***** DATA IN THIS EXERCISE *****
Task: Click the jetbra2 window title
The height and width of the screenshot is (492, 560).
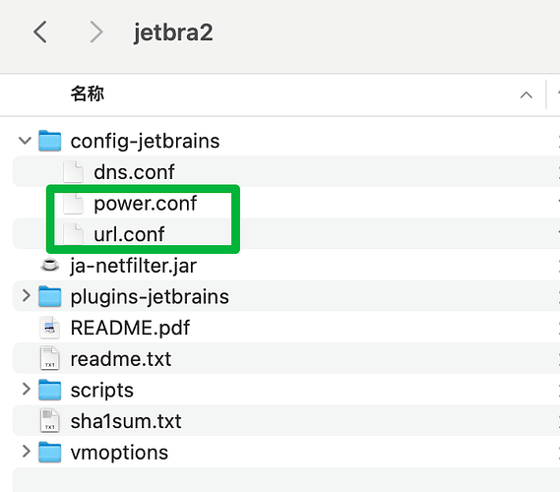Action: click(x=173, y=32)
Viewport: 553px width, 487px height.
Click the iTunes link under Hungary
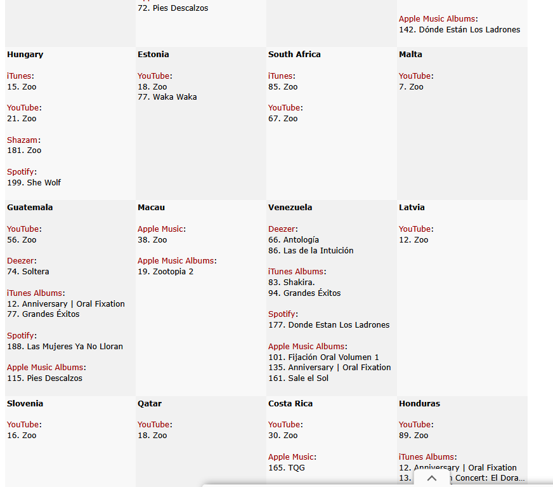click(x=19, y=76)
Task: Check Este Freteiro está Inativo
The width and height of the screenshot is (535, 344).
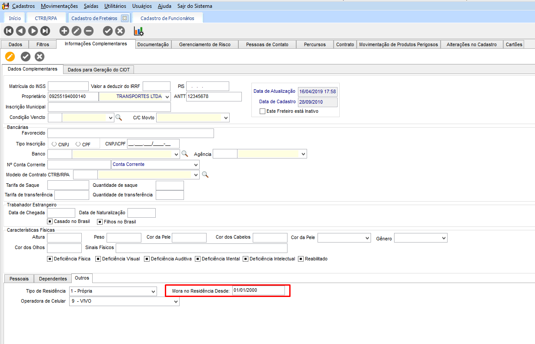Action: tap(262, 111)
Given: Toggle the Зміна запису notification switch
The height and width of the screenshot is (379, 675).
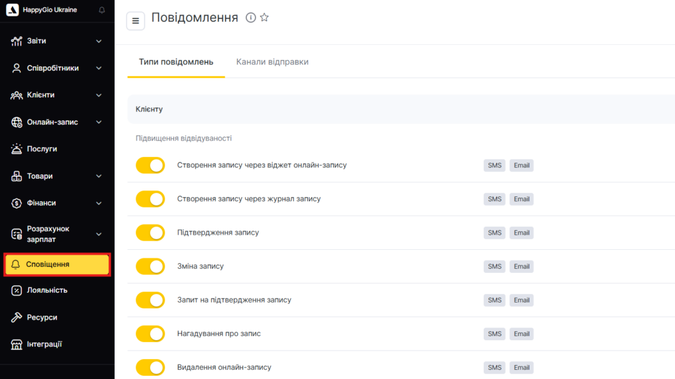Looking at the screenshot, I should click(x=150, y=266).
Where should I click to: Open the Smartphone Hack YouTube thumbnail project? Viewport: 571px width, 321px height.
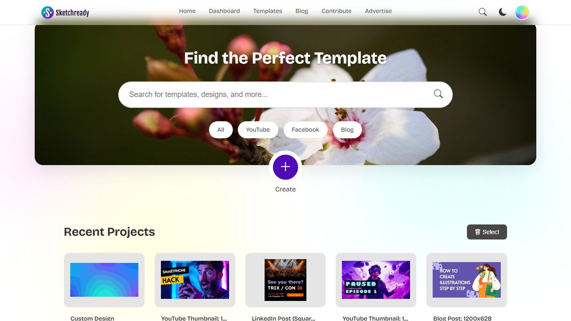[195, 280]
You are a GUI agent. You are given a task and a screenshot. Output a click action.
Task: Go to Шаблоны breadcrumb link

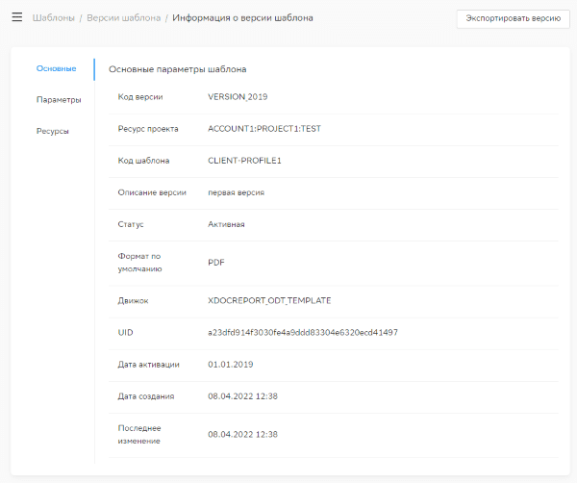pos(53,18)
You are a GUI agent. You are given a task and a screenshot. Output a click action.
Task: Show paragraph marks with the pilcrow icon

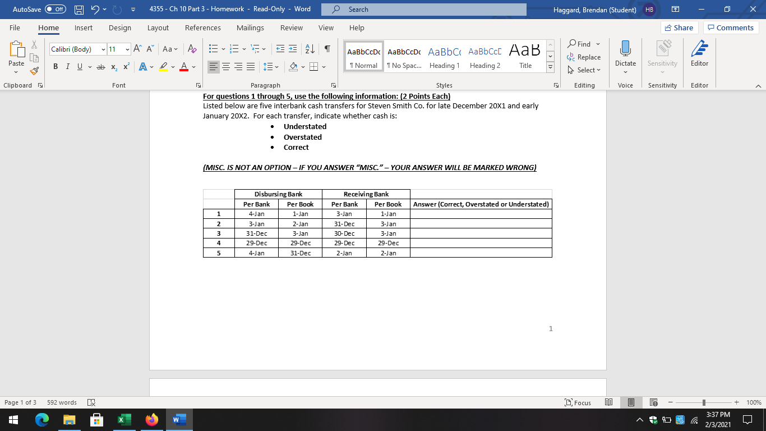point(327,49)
*****
***** DATA IN THIS EXERCISE *****
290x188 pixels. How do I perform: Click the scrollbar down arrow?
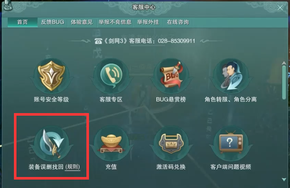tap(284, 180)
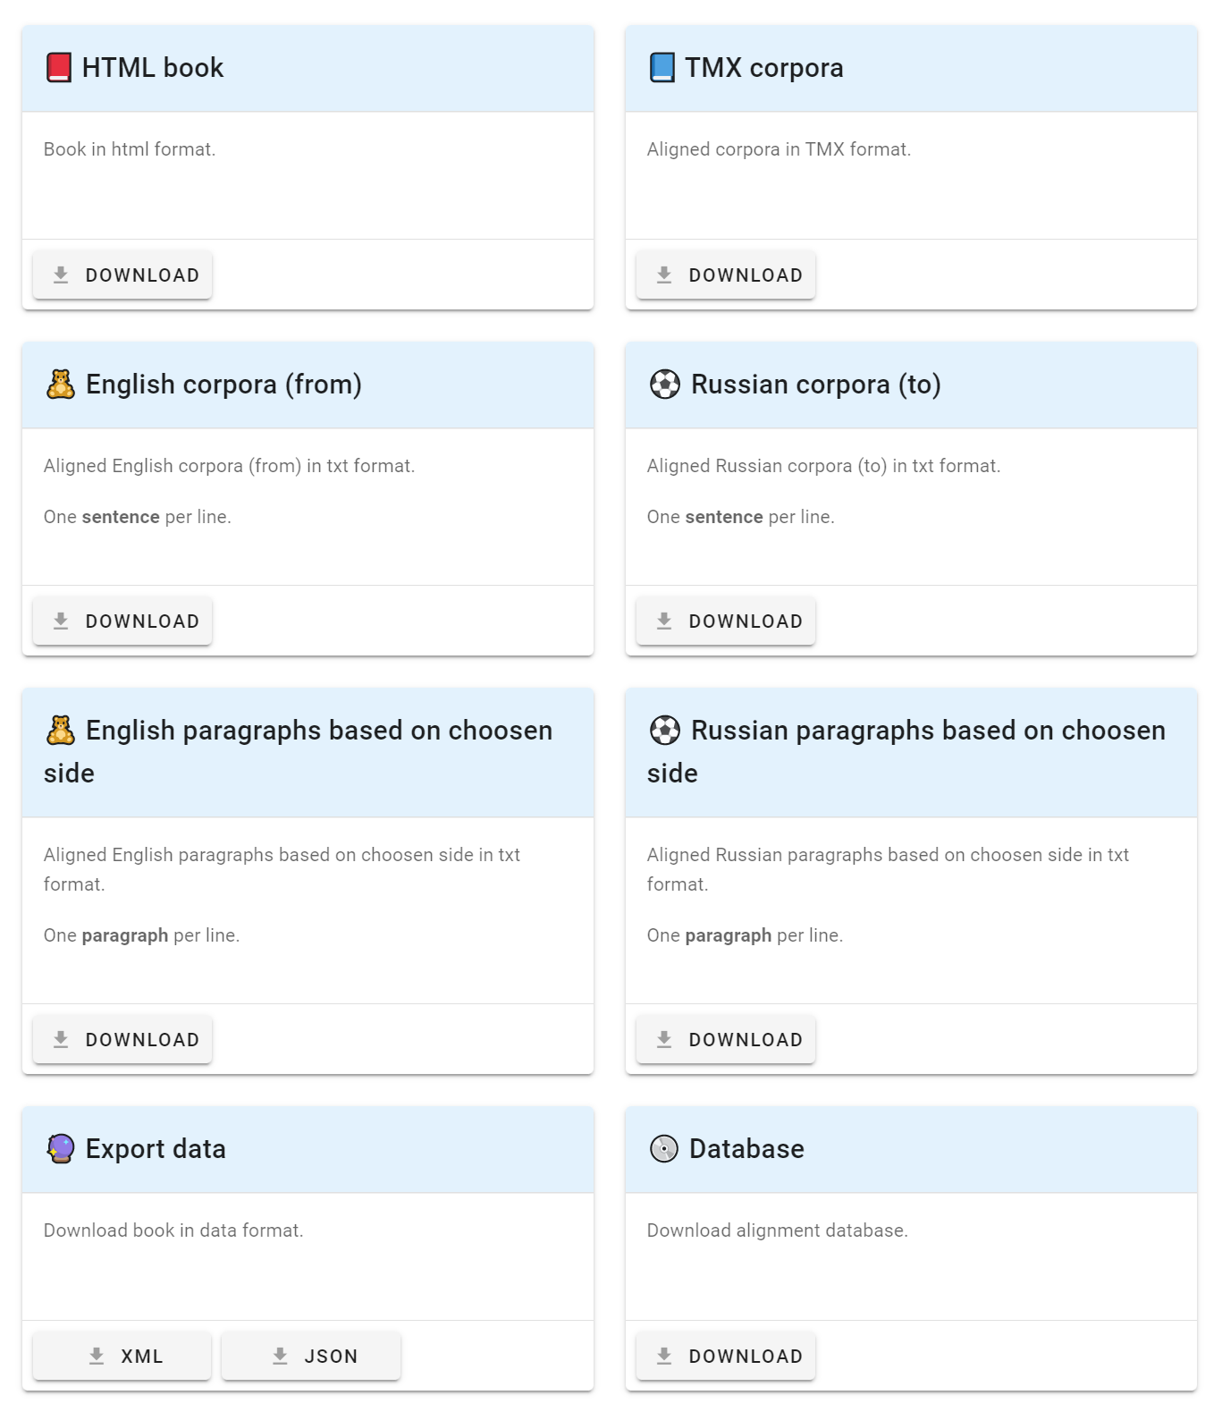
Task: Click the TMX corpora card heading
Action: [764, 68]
*****
* _WHAT THE TASK ASKS_
Above are some records; quote exactly and only the lines that begin at the line containing "Task: Click the jetbra2 window title" and stop after the line containing "Given: Toggle the", leaving out the pictures.

* _WORKED SOLUTION_
Task: Click the jetbra2 window title
The height and width of the screenshot is (492, 560).
Action: click(x=173, y=32)
Viewport: 553px width, 487px height.
Click the iTunes link under Hungary
click(x=19, y=76)
Task: Check Este Freteiro está Inativo
The width and height of the screenshot is (535, 344).
Action: tap(262, 111)
Given: Toggle the Зміна запису notification switch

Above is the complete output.